Monday, September 28, 2009

Acceptance of Distance Education

I agree with Mr. Siemens that distance education is becoming an acceptable way to earn a degree. Distance education has been around a long time, but gone are the days when we send for our class work and have to mail in our completed assignment. We still have people who believe that online courses are no match for the traditional class rooms; they believe that you do not have to do as much work to earn the degrees. I have to disagree its actually more work and more time consuming. The acceptance of distance education has come from the acceptance of the internet, social networks, and online instant messaging. We know longer just have friends that we met in school or at work, we have friends from all over the world, due to the emergence of the internet. These tools have made it much easier for us to communicate not only personally but in business as well.

In Betty’s Blog on teacher lingo, her blog, Getting ahead with online courses, (, she tells how online courses have made it easier for adults to go back to school to get a degree, while maintaining a job and a family. I totally agree that distance education has made it easier for us to go back to school and earn a degree while not totally interrupting our day to day lives.

In Mathcoach1’s blog, Secondary Education: OnLine Courses (, he talks about requiring high school students to take at least one on-line course before graduating, to give them the experience since so many students are now choosing online courses. I never really thought about this, but as educators we are supposed to prepare our students for the future. In this blog he said many students believe that online courses are easier than the traditional classroom setting. In some cases that may be true, but you have to be disciplined to take an online course because you are basically working independently. With online courses your do a whole more reading and research since you don’t have the instructor or classmates readily available to answer questions.

Wednesday, September 16, 2009

The Next Generation of Distance Education

I agree that education has to evolve with times. In today's society almost everybody has access to a computer and internet. Gone are the days when distance education meant sending correspondence through the mail, and waiting weeks for a response. With the invention of the internet we expect information to be at our fingertips, why not education.
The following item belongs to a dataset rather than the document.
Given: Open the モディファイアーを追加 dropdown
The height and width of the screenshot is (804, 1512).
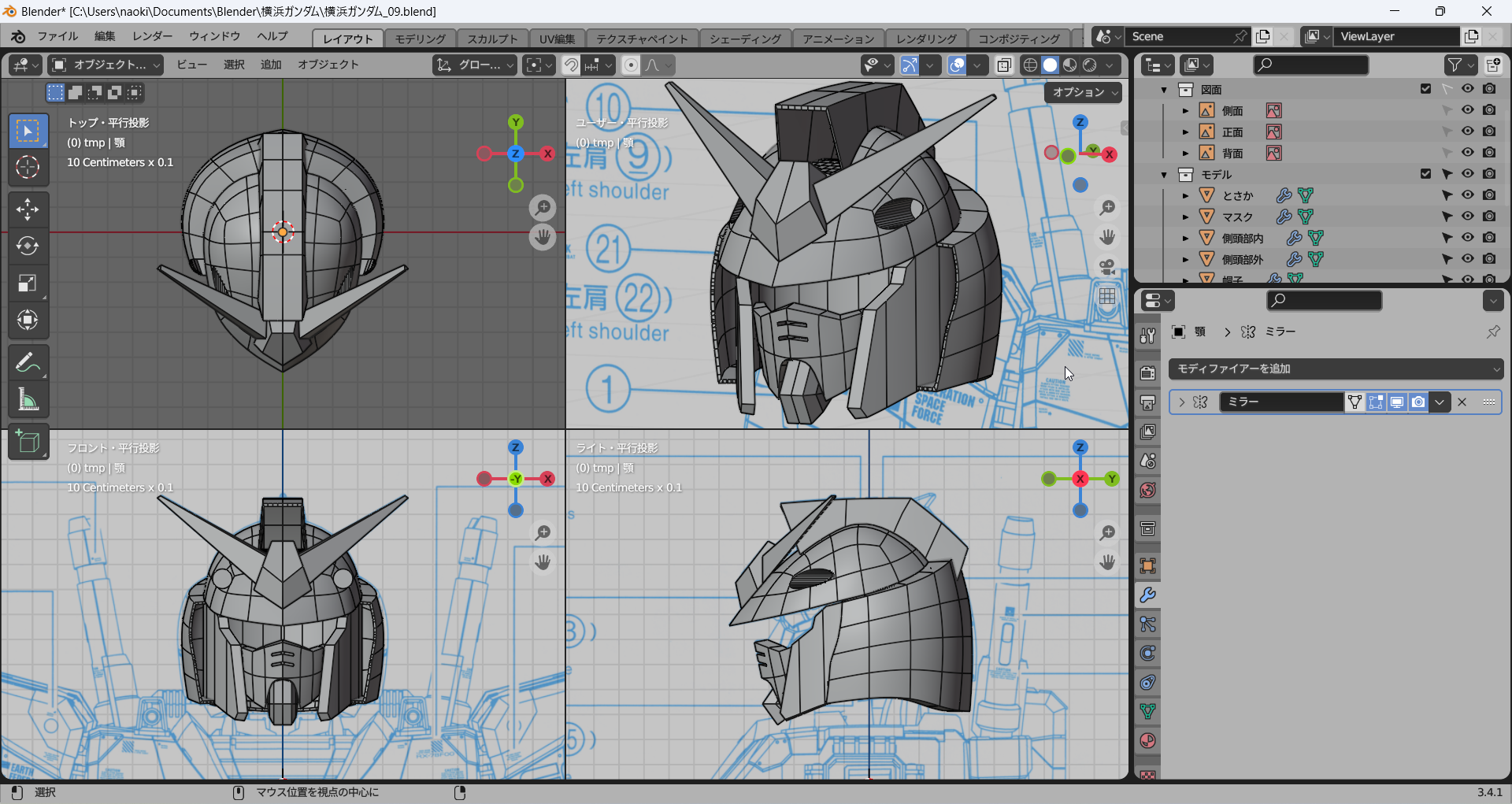Looking at the screenshot, I should click(1336, 369).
There are a lot of misconceptions about distance learning. The main one that your not getting the same education that you would in a classroom. Your not, in the equivalency theory Dr. Simonson states "It's once we realize that students are learning in a variety of places, different spots, it's impossible for that to be identical" (Simonson, 2000). I have to admit that I was one who kind of doubted an online degree out of ignorance, but once I took an online course, I had to admit that I learned as much or more than when I actually went to a class.
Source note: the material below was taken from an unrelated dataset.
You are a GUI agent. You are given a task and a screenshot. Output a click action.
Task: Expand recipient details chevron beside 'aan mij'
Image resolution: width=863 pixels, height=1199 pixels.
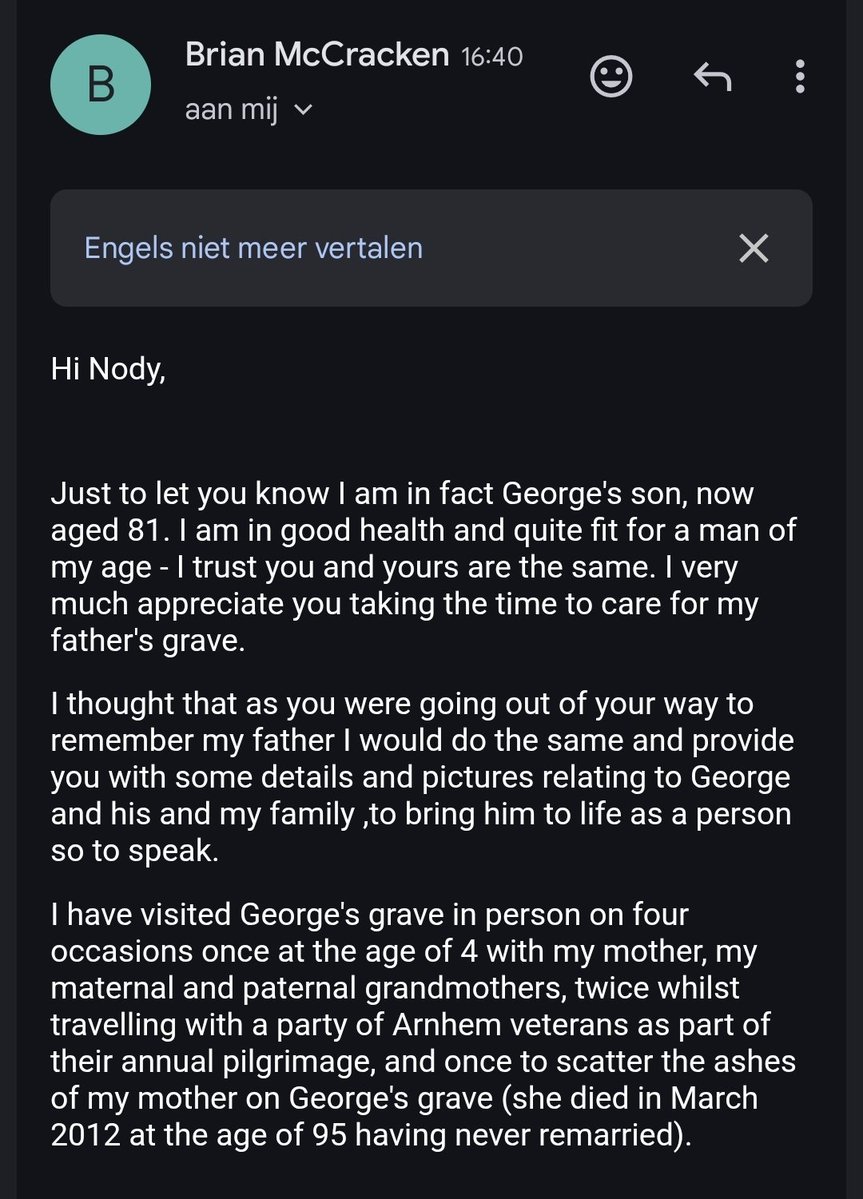(x=303, y=110)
There's also a need for distance education especially in the k-12 setting and is one of the fastest growing areas. With the number of students outgrowing the number of seats in classes, the shortage of highly qualified teachers distance education could is the answer according to Huett, Moller, Foshay, and Coleman. I agree that there are benefits to distance education in the k-12 setting. But, I believe that before students and parents jump into it that they have to understand what this fully means. To me it means that the parent is going to have to take a bigger role in their child's education, since the teacher is not physically there, the parent is going to have to make sure their child is actually online during instructional time, using all the resource provided, and play the role of a tutor or hire one.
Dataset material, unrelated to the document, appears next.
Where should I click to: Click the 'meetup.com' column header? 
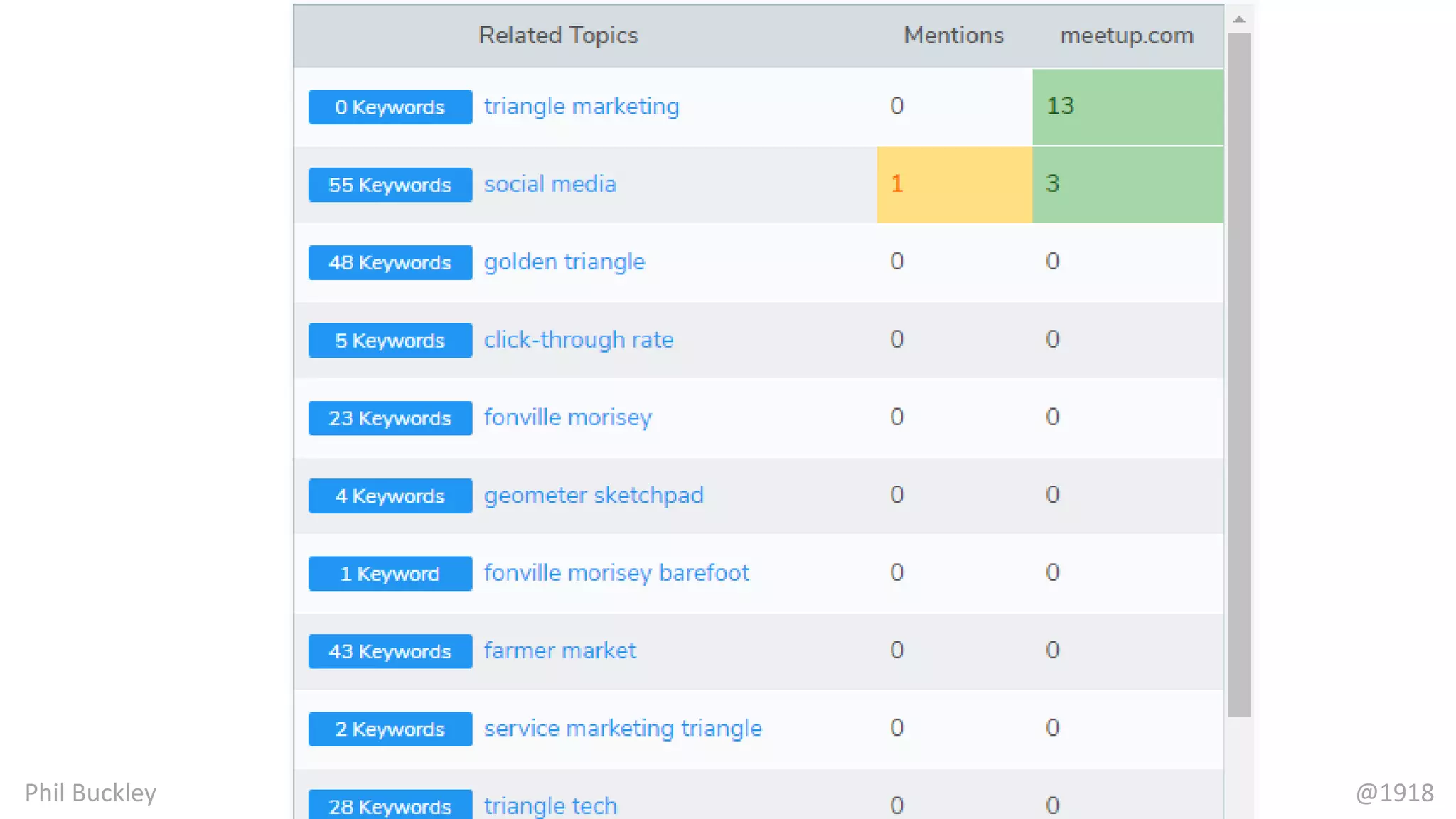(x=1127, y=36)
Distance education for adults was one of the best things that ever came available. Adults now can get a quality education without leaving home, taking off from work or driving long distance from campus. For Universities this "could mean the difference between a budgetary surplus and a loss..." (Moller, Foshay, and Huett, 2008). Universities just like corporations are all about the bottom line, what is going to make them money. With the increase of non-traditional students trying to obtain degrees and certificates, they had to come up with another way to provide these services so that everybody would be able to obtain it.

In the past before this big explosion of distance learning, there were a lot of errors made on how to approach teaching to students, that you did not have to see face to face. Like with anything else time changes that, educators found out what worked and what did not work.


Huett, J., Moller, L., Foshay, W., & Coleman, C. (2008, September/October). The evolution of distance education: Implications for instructional design on the potential of the web (Part 3: K12). TechTrends, 52(5). 63-67. Retrieved September 15, 2009, from Academic Search premier database, and search using the article's Accession Number: 34729472.

Moller, L., Foshay, W., & Huett, J. (2008, May/June). The evolution of distance education: Implications for instructional design on the potential of the web (Part 2: Higher education). TechTrends, 52(4), 66-70. Retrieved September 15, 2009, from Academic Search Premier database, and search using the article's Accession Number: 33991516.

Simonson, M. (2000, Winter2000). Making Decisions: The Use of Electronic Technology in Online Classrooms. New Directions for Teaching & Learning, Retrieved September 16, 2009, from Academic Search Premier database.